Count the lines in the items below that contain the word "field", and reply with that number alone.

★ ★ ★

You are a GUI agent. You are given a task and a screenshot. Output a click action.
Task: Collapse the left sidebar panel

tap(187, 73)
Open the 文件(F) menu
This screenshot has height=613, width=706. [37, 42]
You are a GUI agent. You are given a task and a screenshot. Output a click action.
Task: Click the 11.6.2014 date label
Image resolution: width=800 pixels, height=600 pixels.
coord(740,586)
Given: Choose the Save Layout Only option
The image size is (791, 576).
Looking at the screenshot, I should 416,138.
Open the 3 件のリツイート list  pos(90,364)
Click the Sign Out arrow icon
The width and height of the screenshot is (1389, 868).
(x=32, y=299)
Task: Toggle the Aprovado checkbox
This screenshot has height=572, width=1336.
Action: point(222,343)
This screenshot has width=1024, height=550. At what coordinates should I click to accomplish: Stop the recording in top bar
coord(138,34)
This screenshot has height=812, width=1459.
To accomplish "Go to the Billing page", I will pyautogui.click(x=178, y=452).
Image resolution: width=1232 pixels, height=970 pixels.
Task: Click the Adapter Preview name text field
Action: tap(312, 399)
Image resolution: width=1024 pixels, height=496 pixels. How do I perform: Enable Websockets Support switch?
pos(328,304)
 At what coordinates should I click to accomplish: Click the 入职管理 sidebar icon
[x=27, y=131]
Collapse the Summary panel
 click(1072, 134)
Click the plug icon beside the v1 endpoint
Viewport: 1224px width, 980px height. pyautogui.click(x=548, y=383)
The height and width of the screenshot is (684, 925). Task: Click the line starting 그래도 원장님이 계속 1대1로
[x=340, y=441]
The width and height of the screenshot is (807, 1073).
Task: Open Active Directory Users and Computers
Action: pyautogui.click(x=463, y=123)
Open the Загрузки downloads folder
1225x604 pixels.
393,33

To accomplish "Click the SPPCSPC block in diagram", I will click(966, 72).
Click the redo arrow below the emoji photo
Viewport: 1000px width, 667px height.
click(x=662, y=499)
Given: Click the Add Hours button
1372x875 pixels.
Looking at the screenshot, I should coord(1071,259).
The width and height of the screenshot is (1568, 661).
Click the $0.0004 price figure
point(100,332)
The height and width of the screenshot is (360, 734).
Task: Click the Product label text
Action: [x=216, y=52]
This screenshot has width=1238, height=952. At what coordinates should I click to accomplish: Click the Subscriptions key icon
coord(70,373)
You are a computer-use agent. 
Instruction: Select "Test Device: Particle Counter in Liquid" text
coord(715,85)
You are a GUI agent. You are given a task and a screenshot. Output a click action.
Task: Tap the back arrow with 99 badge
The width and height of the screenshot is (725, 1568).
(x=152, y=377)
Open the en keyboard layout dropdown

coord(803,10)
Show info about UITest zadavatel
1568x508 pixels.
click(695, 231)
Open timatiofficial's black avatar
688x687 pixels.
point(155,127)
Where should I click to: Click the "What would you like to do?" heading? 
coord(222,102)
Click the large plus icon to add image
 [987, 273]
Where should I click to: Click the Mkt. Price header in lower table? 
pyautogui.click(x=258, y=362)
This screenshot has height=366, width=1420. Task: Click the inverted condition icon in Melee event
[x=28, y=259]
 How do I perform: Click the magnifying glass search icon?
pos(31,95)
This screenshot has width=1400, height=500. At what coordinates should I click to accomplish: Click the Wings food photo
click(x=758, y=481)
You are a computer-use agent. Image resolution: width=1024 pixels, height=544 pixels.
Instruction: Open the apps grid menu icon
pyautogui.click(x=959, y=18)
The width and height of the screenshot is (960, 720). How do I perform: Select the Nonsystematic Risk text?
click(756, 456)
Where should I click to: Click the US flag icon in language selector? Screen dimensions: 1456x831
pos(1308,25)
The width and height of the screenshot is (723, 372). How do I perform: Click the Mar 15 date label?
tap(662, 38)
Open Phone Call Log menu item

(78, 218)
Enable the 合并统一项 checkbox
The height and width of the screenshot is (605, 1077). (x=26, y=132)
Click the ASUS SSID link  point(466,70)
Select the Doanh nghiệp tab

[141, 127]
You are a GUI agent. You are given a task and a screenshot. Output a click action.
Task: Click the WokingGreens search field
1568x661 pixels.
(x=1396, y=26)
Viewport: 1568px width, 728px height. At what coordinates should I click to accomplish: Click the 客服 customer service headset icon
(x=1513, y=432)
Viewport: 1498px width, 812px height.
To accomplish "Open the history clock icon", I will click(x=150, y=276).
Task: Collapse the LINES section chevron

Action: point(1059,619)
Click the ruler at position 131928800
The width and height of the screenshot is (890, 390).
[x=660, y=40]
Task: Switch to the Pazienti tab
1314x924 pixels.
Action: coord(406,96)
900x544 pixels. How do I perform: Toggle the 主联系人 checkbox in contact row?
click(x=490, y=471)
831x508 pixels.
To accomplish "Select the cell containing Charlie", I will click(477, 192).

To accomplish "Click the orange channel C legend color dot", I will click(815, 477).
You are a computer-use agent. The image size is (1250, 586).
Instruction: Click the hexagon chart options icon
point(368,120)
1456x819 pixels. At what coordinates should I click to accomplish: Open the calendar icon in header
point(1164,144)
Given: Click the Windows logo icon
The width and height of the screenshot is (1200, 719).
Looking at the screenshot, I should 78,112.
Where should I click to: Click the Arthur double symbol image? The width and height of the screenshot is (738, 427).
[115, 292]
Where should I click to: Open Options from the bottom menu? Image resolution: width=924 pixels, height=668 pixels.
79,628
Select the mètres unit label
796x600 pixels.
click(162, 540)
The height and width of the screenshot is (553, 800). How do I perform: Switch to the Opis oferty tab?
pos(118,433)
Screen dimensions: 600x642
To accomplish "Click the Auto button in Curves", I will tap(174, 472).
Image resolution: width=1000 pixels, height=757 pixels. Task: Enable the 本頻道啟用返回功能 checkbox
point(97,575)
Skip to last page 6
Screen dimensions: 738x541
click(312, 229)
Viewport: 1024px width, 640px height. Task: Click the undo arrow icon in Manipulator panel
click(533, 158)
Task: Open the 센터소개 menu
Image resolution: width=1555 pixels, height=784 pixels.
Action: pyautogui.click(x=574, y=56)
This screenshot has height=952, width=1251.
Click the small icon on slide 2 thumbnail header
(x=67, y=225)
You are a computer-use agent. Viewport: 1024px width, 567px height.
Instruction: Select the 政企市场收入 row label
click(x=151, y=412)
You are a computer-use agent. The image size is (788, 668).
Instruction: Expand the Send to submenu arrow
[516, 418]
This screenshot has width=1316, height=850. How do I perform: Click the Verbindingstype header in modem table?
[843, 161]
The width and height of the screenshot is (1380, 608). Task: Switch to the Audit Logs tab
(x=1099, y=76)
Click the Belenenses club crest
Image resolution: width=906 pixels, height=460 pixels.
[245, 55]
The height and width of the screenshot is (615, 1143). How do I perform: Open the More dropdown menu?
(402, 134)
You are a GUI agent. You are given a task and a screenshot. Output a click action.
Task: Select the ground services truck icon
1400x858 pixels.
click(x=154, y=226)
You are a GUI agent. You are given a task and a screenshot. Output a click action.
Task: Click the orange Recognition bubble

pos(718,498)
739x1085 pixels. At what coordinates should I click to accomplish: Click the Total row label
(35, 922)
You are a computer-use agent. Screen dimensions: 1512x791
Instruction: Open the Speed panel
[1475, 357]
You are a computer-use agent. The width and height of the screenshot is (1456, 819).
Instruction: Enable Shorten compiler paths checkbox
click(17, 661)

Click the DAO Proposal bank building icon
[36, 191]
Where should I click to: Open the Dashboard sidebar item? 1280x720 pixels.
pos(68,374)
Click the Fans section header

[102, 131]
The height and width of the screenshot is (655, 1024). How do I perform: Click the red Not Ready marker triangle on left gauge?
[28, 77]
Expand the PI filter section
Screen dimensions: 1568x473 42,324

★ ★ ★

_FINISHED TASK_. 2